**Document segment**
******************************
SAM 2
Last reviewed
May 20, 2026
Sources
No citations yet
Review status
Needs citations
Revision
v1 · 4,310 words
Improve this article
Add missing citations, update stale details, or suggest a clearer explanation.
Last reviewed
May 20, 2026
Sources
No citations yet
Review status
Needs citations
Revision
v1 · 4,310 words
Add missing citations, update stale details, or suggest a clearer explanation.
SAM 2 (Segment Anything Model 2) is a promptable visual segmentation model for both images and video developed by Meta AI and released on 29 July 2024.[^1] It extends the original Segment Anything Model (SAM) by introducing a streaming memory module that propagates user prompts and predicted masks across video frames, allowing a single model to handle still-image segmentation and video object segmentation in a unified framework.[^2] The model was trained on a newly collected dataset, SA-V (Segment Anything Video), comprising roughly 51,000 videos and approximately 643,000 spatio-temporal mask annotations (masklets).[^3] Meta released the weights, training code, and dataset under permissive licenses (Apache 2.0 for code and checkpoints, CC BY 4.0 for SA-V), and the system has since been adopted as a building block in research and industrial pipelines for video annotation, medical imaging, and other downstream tasks.[^4][^5]
| Field | Value |
|---|---|
| Developer | Meta AI (FAIR) |
| Initial release | 29 July 2024 (SAM 2)[^1] |
| Latest version | SAM 2.1 (30 September 2024)[^6] |
| Paper | Ravi et al., "SAM 2: Segment Anything in Images and Videos," arXiv:2408.00714[^7] |
| Code license | Apache 2.0[^5] |
| Dataset license | CC BY 4.0 (SA-V)[^8] |
| Model sizes | Tiny (38.9M), Small (46M), Base+ (80.8M), Large (224.4M) parameters[^9] |
| Image backbone | Hiera (MAE-pretrained hierarchical ViT)[^10] |
| Dataset | SA-V: ~51K videos, ~643K masklets[^3] |
| Tasks | Promptable image segmentation, semi-supervised and interactive video object segmentation |
The first Segment Anything Model was released by Meta AI in April 2023, framing segmentation as a promptable task in which a user supplies points, boxes, or coarse masks and the model returns one or more valid object masks.[^11] SAM was trained on SA-1B, a dataset of more than one billion masks collected from eleven million images. While SAM established strong zero-shot generalization across images, it operated on static images only. Researchers and practitioners who wanted to apply SAM to video typically combined it with separate trackers such as XMem or Cutie, an approach that often resulted in error accumulation when an object went occluded or re-emerged later in a clip.[^7]
SAM 2 was framed by its authors as a generalization of SAM to the temporal domain. Instead of treating video segmentation as a downstream coupling of an image segmenter and a tracker, SAM 2 unifies the task by adding a streaming memory module so that prompts and masks given on any frame influence predictions on subsequent frames.[^7] The authors describe the resulting capability as "promptable visual segmentation" (PVS), where a user provides a small number of clicks, boxes, or mask prompts on any subset of frames in a video, and the model returns a complete spatio-temporal mask (a "masklet") covering all frames.[^7]
The model and the SA-V dataset were announced on 29 July 2024 in a Meta AI research blog post and a companion arXiv preprint.[^1][^7] The paper lists Nikhila Ravi as first author, with contributions from Valentin Gabeur, Yuan-Ting Hu, Ronghang Hu, Chaitanya Ryali, Tengyu Ma, Haitham Khedr, Roman Rädle, Chloe Rolland, Laura Gustafson, Eric Mintun, Junting Pan, Kalyan Vasudev Alwala, Nicolas Carion, Chao-Yuan Wu, Ross Girshick, Piotr Dollár, and Christoph Feichtenhofer.[^7] Several of these authors had previously co-authored the original SAM paper and broader computer vision work at Meta, including Hiera and Masked Autoencoders.
******************************
How many videos does the SA-V dataset contain, according to the SAM 2 article?
******************************
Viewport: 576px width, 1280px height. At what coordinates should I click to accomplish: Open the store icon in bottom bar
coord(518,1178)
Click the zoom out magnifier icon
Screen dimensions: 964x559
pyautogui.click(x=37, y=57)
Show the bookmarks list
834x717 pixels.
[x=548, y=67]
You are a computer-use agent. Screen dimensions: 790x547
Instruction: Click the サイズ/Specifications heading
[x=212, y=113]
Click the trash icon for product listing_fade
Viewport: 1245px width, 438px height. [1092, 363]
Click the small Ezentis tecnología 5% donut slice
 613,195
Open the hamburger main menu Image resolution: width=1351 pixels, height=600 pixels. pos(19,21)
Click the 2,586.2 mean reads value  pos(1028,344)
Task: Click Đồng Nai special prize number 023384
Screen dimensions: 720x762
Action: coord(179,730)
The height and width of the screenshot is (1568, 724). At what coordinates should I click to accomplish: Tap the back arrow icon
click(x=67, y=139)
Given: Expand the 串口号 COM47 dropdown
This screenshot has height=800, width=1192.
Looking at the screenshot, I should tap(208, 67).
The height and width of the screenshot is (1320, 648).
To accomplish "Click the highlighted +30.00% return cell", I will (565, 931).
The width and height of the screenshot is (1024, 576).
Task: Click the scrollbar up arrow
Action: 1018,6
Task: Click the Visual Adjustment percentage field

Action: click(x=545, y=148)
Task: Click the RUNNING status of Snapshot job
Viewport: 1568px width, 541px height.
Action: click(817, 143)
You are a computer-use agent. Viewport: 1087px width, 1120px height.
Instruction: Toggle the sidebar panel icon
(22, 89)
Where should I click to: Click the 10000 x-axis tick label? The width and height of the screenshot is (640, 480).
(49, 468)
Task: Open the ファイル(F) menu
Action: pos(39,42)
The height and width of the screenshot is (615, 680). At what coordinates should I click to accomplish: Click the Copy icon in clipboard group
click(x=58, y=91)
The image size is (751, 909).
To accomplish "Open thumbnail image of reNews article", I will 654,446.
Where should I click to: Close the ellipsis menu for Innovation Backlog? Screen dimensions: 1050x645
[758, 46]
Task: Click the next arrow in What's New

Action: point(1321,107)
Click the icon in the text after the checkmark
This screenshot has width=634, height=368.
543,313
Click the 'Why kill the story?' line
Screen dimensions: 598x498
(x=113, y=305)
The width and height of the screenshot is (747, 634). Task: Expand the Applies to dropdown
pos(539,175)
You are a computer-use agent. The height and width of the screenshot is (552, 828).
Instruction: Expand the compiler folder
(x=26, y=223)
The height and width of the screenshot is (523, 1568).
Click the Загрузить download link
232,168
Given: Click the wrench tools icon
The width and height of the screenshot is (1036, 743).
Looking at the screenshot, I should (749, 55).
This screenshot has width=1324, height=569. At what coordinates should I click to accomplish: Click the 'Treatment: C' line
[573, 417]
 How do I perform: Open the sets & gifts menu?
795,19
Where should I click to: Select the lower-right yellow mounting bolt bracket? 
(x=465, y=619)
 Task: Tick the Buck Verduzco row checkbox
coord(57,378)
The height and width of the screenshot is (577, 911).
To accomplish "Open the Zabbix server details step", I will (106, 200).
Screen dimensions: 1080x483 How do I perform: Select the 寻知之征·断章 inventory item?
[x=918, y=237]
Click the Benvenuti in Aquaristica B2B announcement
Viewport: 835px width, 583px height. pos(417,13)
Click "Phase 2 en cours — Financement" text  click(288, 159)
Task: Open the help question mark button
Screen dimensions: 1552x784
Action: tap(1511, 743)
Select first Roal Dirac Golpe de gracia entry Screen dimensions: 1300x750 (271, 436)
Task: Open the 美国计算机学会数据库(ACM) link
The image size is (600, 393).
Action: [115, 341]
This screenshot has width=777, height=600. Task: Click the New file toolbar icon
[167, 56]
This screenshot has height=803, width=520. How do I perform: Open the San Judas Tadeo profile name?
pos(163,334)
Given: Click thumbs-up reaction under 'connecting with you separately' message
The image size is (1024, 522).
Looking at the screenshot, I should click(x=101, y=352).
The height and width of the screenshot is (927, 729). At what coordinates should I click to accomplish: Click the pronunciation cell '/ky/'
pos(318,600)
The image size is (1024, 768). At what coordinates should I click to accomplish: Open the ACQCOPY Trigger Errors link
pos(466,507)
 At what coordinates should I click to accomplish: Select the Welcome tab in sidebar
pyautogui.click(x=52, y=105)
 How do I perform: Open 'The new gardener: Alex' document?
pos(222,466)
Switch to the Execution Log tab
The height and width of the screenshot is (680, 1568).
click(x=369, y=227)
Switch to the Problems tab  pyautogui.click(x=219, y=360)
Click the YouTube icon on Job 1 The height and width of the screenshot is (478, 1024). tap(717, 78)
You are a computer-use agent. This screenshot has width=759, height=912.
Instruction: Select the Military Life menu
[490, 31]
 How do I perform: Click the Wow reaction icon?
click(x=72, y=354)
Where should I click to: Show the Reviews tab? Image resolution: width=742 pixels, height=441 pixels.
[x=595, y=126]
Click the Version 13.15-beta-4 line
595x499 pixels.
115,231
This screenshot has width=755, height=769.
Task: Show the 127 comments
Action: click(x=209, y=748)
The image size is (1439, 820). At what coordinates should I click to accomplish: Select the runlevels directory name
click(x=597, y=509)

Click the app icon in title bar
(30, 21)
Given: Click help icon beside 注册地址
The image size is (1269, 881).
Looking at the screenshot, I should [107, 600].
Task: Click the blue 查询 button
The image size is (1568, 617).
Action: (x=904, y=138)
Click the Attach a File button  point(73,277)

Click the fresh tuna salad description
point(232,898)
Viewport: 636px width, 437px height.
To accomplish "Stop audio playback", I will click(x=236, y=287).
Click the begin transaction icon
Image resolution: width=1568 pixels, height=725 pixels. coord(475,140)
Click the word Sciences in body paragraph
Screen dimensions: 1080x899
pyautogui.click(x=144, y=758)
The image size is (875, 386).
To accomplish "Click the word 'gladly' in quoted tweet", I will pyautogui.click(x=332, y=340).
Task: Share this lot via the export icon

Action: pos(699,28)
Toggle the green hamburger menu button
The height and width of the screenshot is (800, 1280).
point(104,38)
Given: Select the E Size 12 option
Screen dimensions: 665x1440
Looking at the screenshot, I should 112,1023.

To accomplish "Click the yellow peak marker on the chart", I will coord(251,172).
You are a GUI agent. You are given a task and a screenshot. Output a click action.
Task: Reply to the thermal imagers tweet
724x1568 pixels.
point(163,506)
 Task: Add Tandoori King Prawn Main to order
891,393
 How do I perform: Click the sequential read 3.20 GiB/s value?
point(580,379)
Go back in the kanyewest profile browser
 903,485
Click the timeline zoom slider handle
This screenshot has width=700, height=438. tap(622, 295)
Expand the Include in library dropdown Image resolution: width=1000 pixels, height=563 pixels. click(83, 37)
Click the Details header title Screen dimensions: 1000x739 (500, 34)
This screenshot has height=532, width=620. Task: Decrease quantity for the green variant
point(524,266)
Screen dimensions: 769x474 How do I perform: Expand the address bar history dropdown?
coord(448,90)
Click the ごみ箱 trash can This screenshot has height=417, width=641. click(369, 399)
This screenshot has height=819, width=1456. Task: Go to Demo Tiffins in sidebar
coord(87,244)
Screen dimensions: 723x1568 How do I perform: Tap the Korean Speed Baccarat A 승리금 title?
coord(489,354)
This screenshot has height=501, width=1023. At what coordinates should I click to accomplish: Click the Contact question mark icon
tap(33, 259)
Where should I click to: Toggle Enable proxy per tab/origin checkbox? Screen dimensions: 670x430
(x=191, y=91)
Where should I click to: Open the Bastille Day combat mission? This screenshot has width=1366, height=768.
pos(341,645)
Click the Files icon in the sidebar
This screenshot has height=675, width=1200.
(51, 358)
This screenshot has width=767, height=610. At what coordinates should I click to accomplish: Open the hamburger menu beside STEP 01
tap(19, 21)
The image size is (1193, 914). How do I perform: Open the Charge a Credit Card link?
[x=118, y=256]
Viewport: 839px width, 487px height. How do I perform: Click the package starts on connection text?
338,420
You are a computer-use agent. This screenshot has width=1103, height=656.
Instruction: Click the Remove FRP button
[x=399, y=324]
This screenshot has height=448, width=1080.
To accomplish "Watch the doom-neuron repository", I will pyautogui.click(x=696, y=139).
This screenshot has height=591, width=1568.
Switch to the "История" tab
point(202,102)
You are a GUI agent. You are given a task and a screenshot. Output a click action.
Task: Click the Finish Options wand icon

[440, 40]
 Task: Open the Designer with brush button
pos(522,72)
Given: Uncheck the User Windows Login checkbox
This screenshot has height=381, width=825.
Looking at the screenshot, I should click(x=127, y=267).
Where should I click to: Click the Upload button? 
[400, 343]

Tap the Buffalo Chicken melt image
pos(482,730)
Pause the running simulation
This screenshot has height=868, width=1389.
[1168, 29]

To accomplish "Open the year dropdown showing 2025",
******************************
**Solution for this problem**
Roughly 51,000 videos.